Given that Franklin County is the fastest growing county in the State of Vermont, and that the school’s tax rate is set by the state, and the funding formula is based on the grand list, Deso said there may be a possibility that, down the road, the state may decide to reappraise the properties in the Town.

Real Estate in St. Albans Town

Deso is a broker with Deso realty, and said that COVID changed the game for Vermont’s real estate market.

“The way the housing market in Vermont state-wide has been through COVID, it’s just drastically increased the market value of our housing stock,” Deso said. “It’s not only availability. It’s value. As values increase on an almost exponential curve, its going to lower our common level of assessments state-wide. And as they all lower, eventually one-by-one we’re all going to hit 80. And when you hit 80, it triggers the need for a reassessment.”

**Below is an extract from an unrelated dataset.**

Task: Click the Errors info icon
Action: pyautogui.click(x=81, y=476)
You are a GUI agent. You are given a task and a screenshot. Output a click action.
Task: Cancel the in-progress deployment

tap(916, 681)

Right now, Deso said, the Town is at a level of 95.

Increasing the value

Currently, St. Albans Town is expecting to receive hundreds of thousands of dollars from the American Rescue Plan Act, and is already planning for how to potentially use it, Deso said.

“One of the allowed uses for the ARPA money is water and sewer infrastructure,” Deso said. “As a Town, we are looking to see what investments we can make for a higher density residential build-out in areas where it would be appropriate. Like St. Albans Bay needs some type of a municipal sewer system...we’re making steps to make sure that we invest this once-in-a-generation windfall into something that’s going to pay off.”